Examples of Extended Abstracts
The following six extended abstracts are designed to serve as model examples for students to reference while writing extended abstracts for their lab reports.
Before the first lab is due, there will be a brief introductory statistics presentation and statistical software, Origin, demonstration, prepared by Zack. Students who have taken this course previously immensely enjoyed the opportunity to analyze data using statistical software. For reference throughout the semester, the presentation and notes from that presentation will be posted here as well as another resource for reporting statistics in text.
Recommended Mechanics and Biology Prerequisites for the Course
The only formal coursework prerequisite for ME 482 is TAM 251. However, besides this material, it is recommended/ expected for you to be familiar with a few key aspects of sophomore/junior level mechanics (ME 330, TAM 324) and freshmen level biology.
For Mechanics, you should be familiar with the mechanical behavior described in a stress-strain curve. You should understand how stress and strain are related, how microstructure influences mechanical behavior, and how you may choose to use a certain material based on its mechanical behavior. In ME 482, we will see the interplay between biological microstructure, mechanics, and tissue function. For more information, here are 2 helpful videos:
How to analyze force-displacement data (helpful during Prelab 1).

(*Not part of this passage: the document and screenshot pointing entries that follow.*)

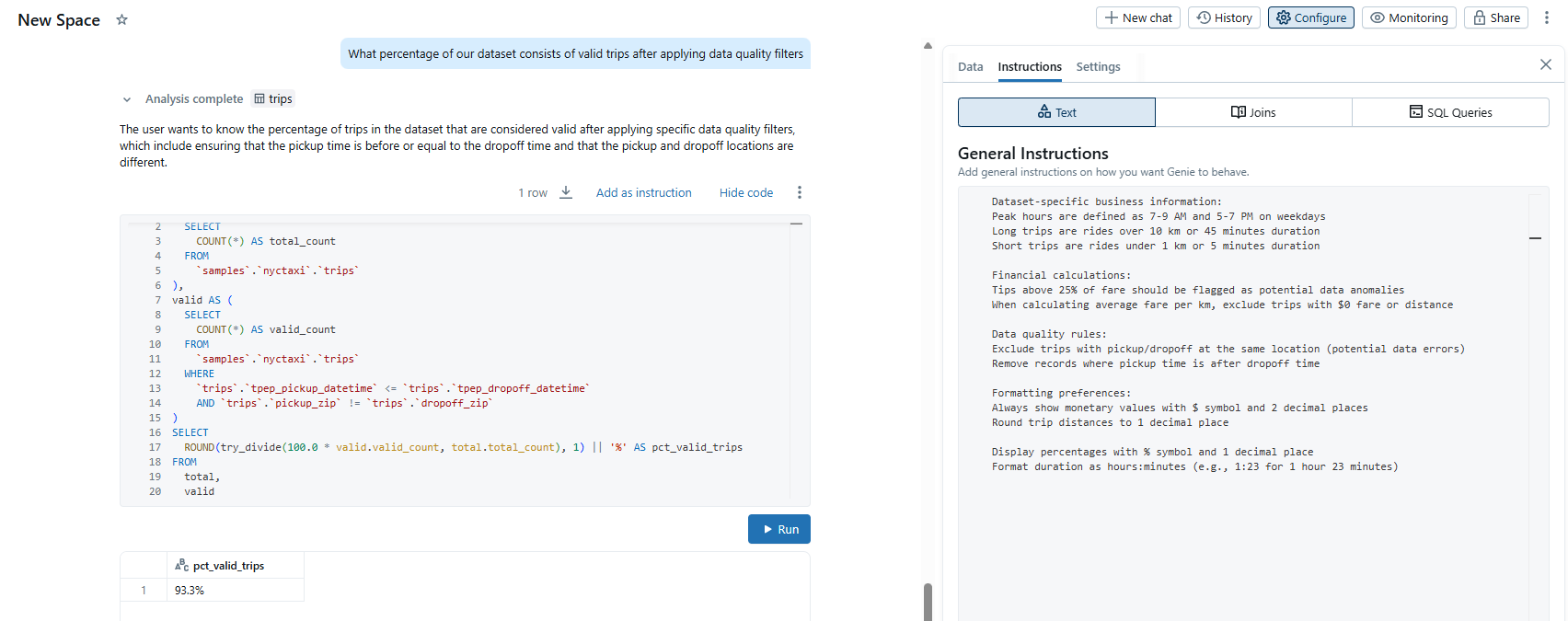
Task: Run the SQL query
Action: point(778,529)
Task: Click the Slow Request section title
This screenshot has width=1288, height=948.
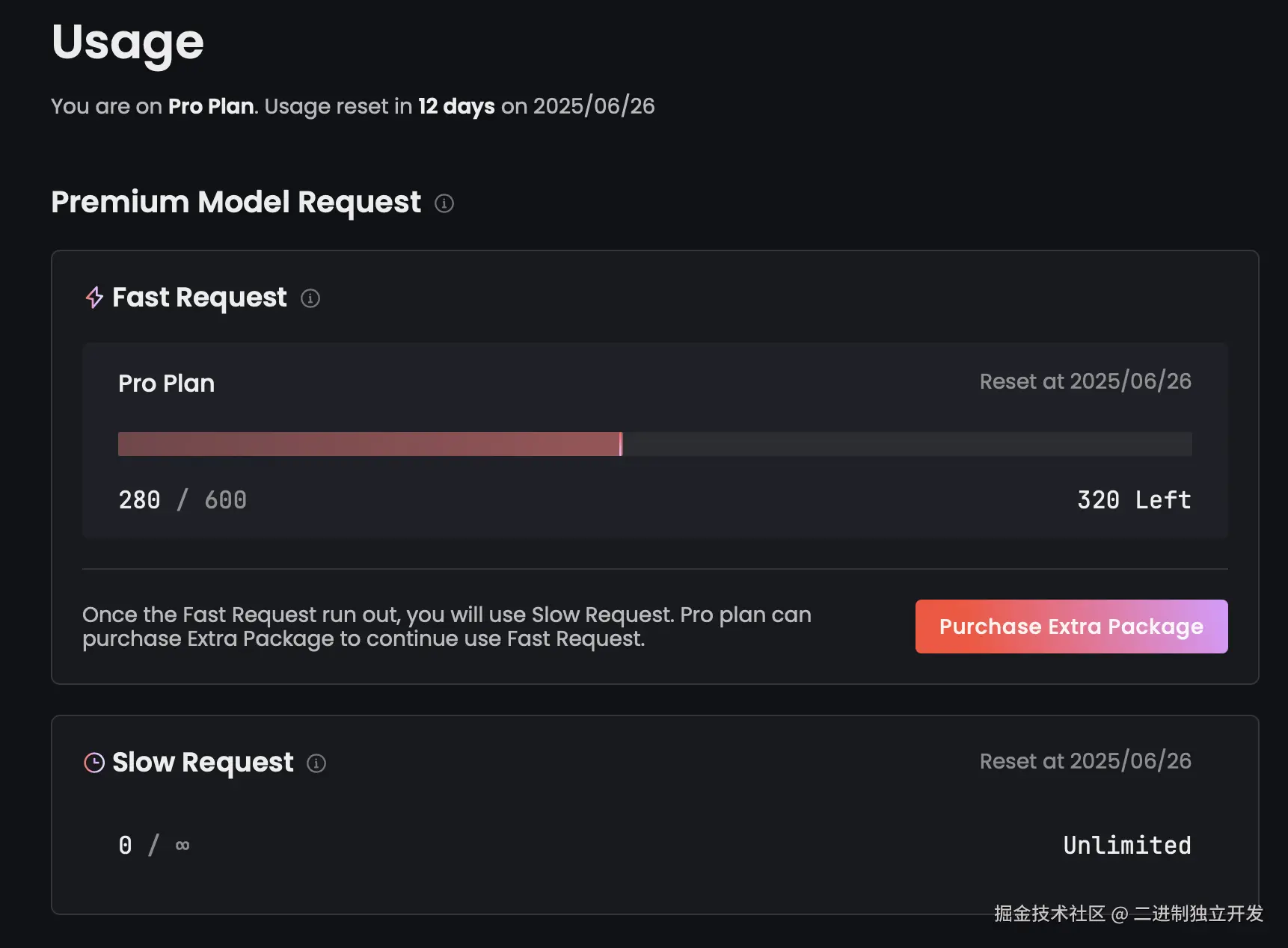Action: (x=203, y=763)
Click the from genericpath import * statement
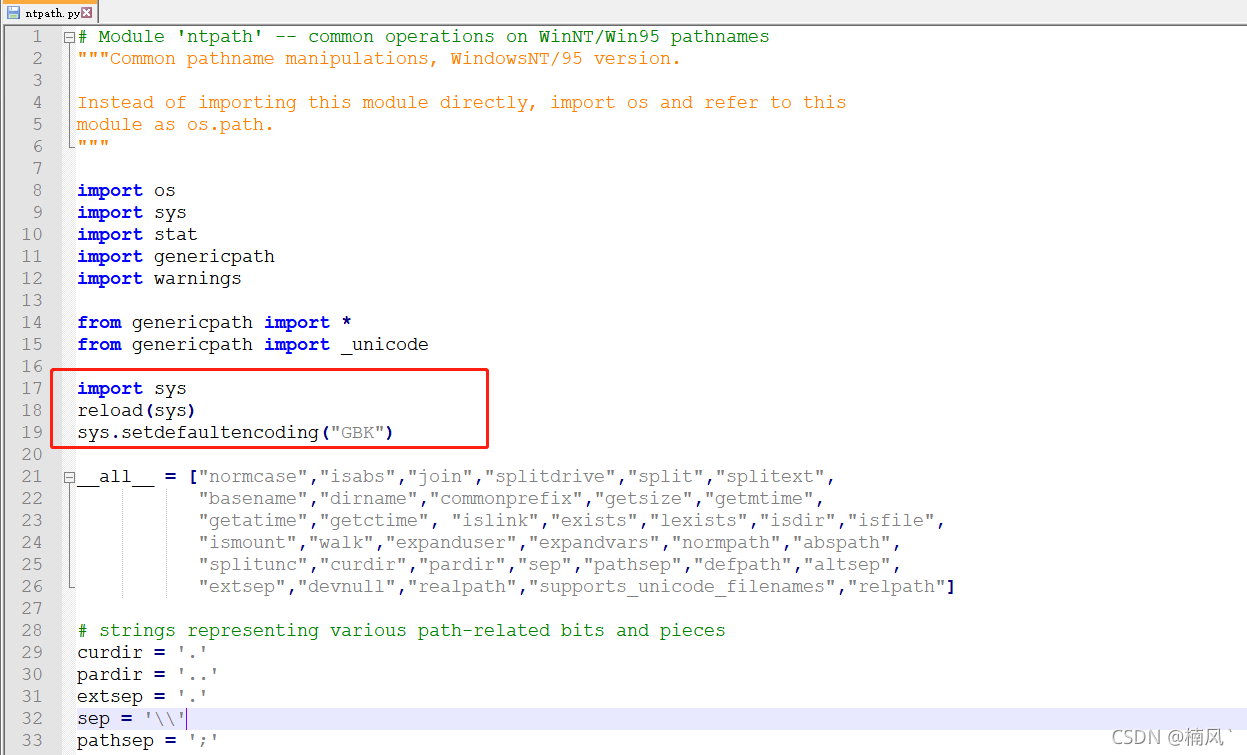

For Biology¸ there is no biology prerequisite for ME 482; however, in the past, several students have found some basic biology terminology helpful for class readings and discussion. If you do not have a college freshmen biology background, we recommend you read these biology notes made specifically for this class, and follow up any questions with some light Wikipedia reading. You do not have to memorize any of this material or go into too much detail; we are recommending this material so that you have seen it at least once before we discuss it in class.